WHAT THE EXERCISE ASKS: Each line from the one with "Viewport: 650px width, 946px" to the final line of the data must be reproduced exactly, and no other line may appear.

EXCERPTED DATA:
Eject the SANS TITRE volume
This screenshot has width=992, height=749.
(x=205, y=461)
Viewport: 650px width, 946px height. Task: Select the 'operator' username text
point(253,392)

EXERCISE RESULT:
Viewport: 650px width, 946px height. Task: Select the 'operator' username text
point(253,392)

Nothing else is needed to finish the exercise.